# Where can I find belly shirts?



## LaurelLiz (Feb 11, 2008)

Hey ladies,
I take bellydancing classes and I'm looking for a top for a recital costume. My friend and I don't want to have to buy one of the very expensive beaded tops, but would rather just find a solid color shirt that shows the belly.

Does anyone know where I could find something like this? Preferably cap sleeves (but sleeveless is ok), v-neck (scoop is ok), and of course it must be belly-baring. I found this photo on a Danskin site, but they only had pink and black. We need blue or purple.






Anyone have any ideas for us? I know its a specific thing to look for but we need help!

Thanks!


----------



## sexychefva804 (Feb 11, 2008)

I know that on Ebay there are some sellers, locally and internationally that specialize in belly dancing costumes.  When I do my search, put in the word *choli* (blouse that is customarily worn under a sari)  I saw this one on auction for $3.99, don't know if there is a money conversion, but that seems quite inexpensive for a beautiful top.  

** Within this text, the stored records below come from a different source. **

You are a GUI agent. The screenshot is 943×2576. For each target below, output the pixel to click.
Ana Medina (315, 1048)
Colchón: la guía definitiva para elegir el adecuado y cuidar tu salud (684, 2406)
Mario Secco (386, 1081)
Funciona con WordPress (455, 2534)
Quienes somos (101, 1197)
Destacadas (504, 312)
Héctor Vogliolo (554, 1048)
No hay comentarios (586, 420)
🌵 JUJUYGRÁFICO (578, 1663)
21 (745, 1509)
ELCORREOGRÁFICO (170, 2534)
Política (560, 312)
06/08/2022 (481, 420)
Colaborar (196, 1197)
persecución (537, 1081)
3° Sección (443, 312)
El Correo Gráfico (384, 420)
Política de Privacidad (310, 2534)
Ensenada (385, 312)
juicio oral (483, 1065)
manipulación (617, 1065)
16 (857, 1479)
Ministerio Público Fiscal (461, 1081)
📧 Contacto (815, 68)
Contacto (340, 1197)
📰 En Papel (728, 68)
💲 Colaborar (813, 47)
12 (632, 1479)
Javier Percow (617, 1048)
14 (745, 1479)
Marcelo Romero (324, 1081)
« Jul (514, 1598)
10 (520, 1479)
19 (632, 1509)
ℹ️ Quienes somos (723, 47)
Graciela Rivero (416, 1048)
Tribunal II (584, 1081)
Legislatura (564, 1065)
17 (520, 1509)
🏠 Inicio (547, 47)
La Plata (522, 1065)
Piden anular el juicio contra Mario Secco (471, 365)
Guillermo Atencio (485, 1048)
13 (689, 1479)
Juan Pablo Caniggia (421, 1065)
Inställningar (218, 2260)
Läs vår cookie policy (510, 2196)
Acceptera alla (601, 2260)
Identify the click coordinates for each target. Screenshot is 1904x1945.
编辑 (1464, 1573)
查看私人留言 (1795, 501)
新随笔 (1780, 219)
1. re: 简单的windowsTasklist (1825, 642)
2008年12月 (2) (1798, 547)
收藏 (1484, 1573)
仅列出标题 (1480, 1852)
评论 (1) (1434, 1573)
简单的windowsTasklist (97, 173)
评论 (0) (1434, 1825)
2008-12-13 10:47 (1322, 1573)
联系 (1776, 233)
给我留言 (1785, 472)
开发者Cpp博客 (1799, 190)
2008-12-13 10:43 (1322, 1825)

R/BLUE BELLY DANCE BELLYDANCING mirror TRIBAL CHOLI TOP - eBay (item 270210438144 end time Feb-11-08 12:08:53 PST)


----------



## jilliandanica (Feb 11, 2008)

Try American Apparel:
Baby Rib Crop T - T-shirts - American Apparel Online Store


----------



## LaurelLiz (Feb 11, 2008)

Thanks ladies for the good suggestions!


----------



## Beauty Mark (Feb 13, 2008)

If cholis don't work for you, Sharifwear has some beautiful tie boleros. A little pricey, but they are gorgeous


----------



## lovelyweapon (Feb 13, 2008)

I used to be a dancer and used to be crazy about spending money on dance clothes, so I suggest discountdancesupply.com and for bright colors I've always liked Dancewear Solutions: Dancewear at Dancewear Solutions

HTH


----------